§ **To do**
What is needed is an exact repeat of the lines from the one holding "Click Content Apps in Umbraco 8 button" through the final line of the data, with no pictures.

§ **Data records**
━━━

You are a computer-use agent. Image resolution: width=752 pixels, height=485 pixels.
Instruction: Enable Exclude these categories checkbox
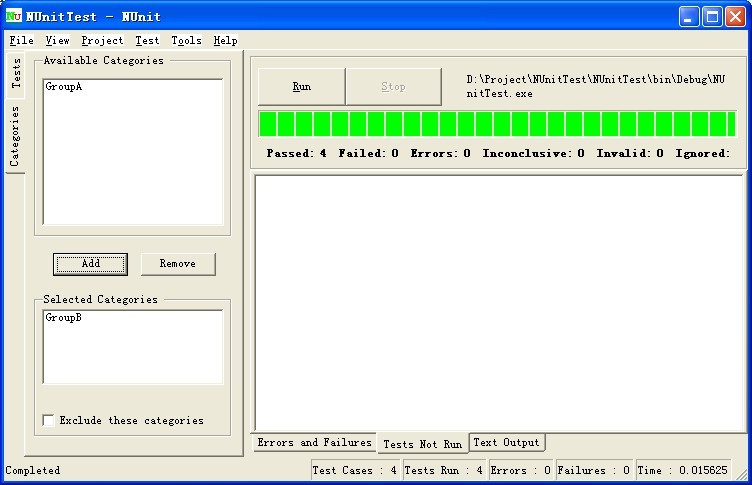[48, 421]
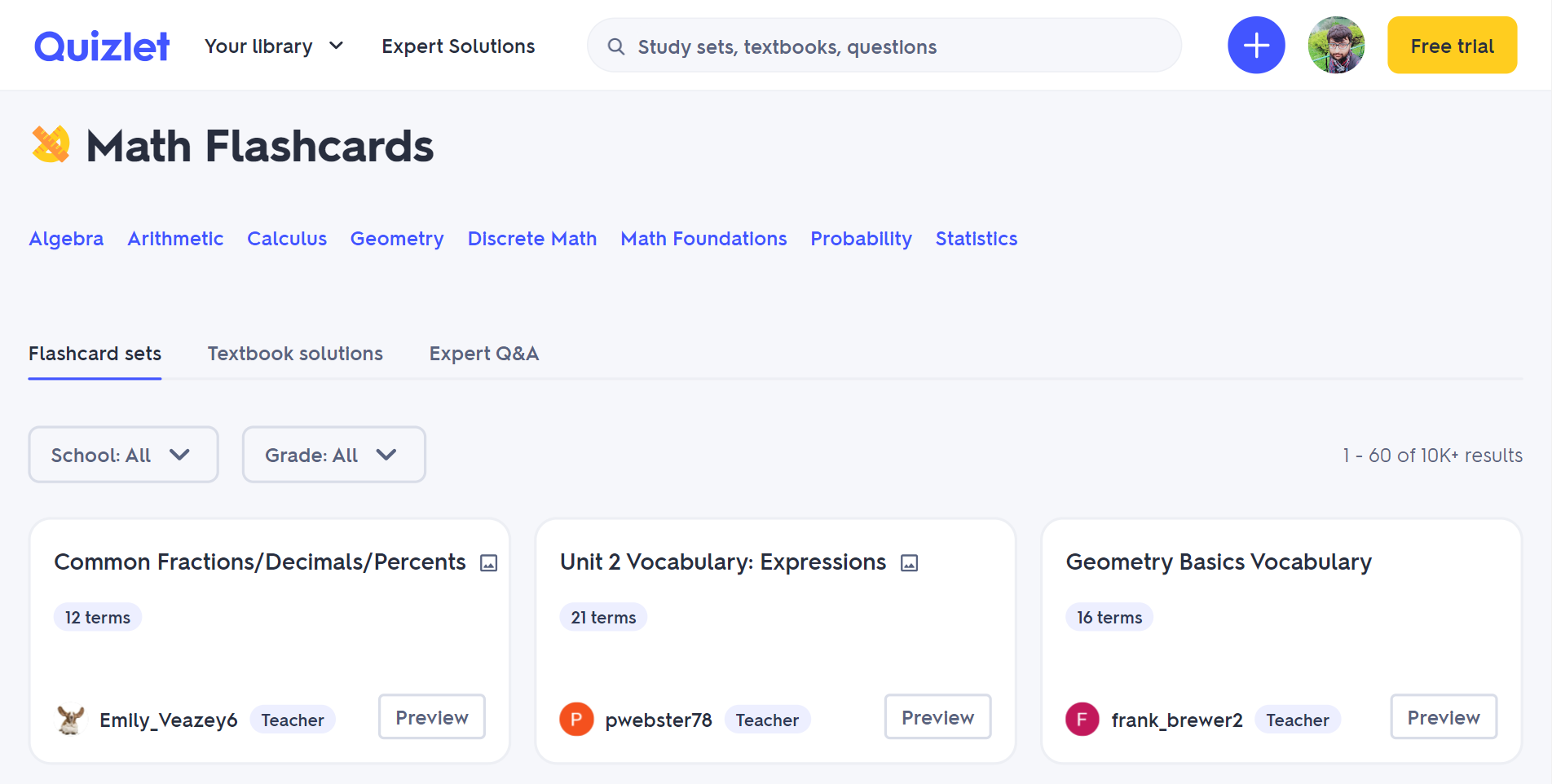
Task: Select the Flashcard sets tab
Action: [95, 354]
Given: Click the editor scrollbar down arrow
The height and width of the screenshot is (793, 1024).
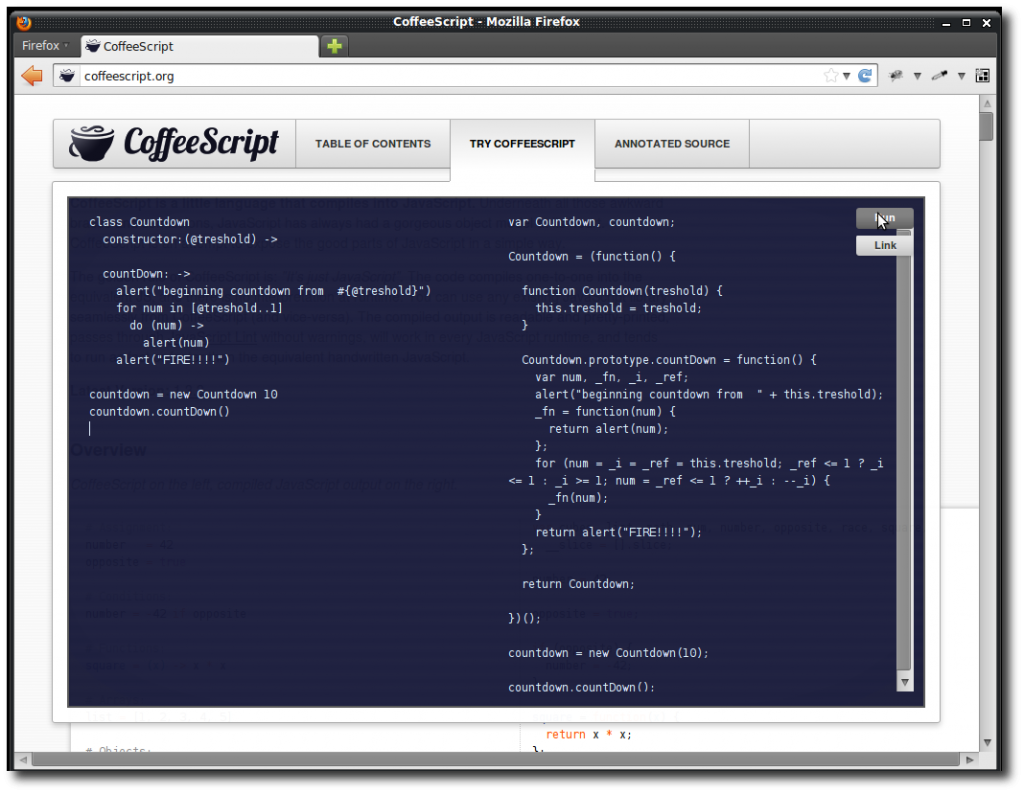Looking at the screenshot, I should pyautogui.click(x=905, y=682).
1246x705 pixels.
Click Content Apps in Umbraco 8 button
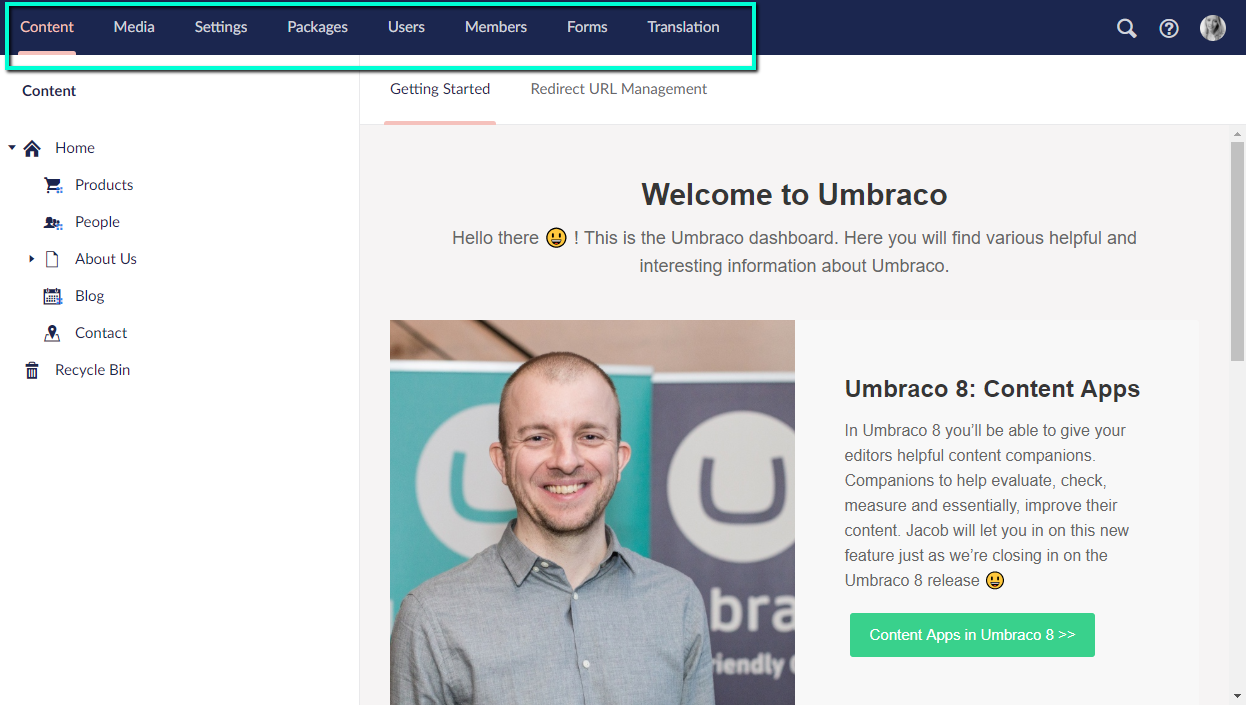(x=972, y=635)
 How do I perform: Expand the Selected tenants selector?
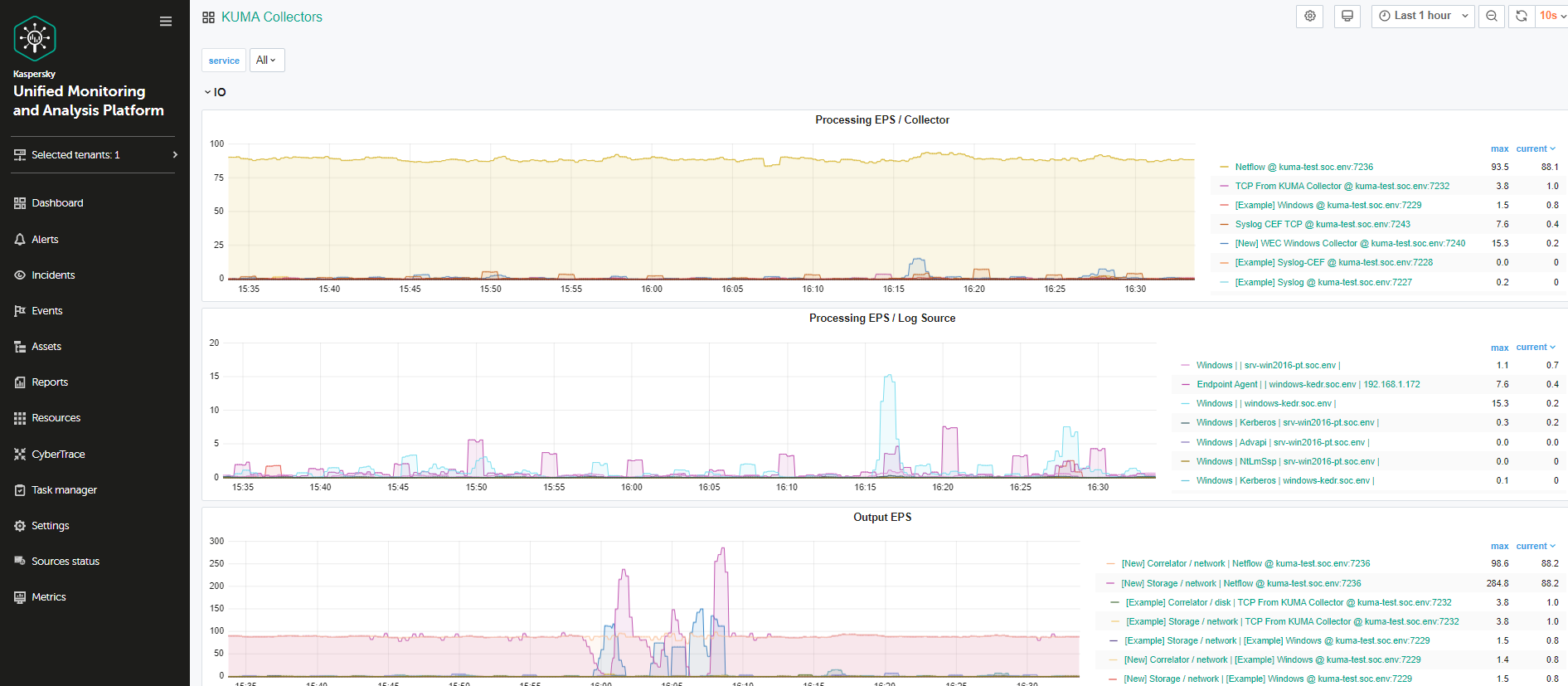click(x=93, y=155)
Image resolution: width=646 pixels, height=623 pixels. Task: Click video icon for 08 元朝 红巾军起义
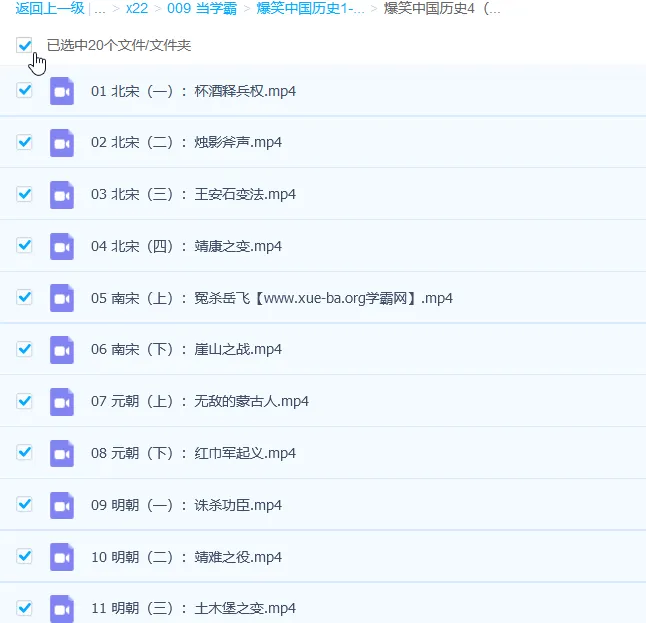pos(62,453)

━━━

§ **Task response**
Click Content Apps in Umbraco 8 button
(x=972, y=635)
 How do I perform: Expand the Selected tenants selector?
click(x=93, y=155)
Image resolution: width=646 pixels, height=623 pixels. Task: Click video icon for 08 元朝 红巾军起义
pos(62,453)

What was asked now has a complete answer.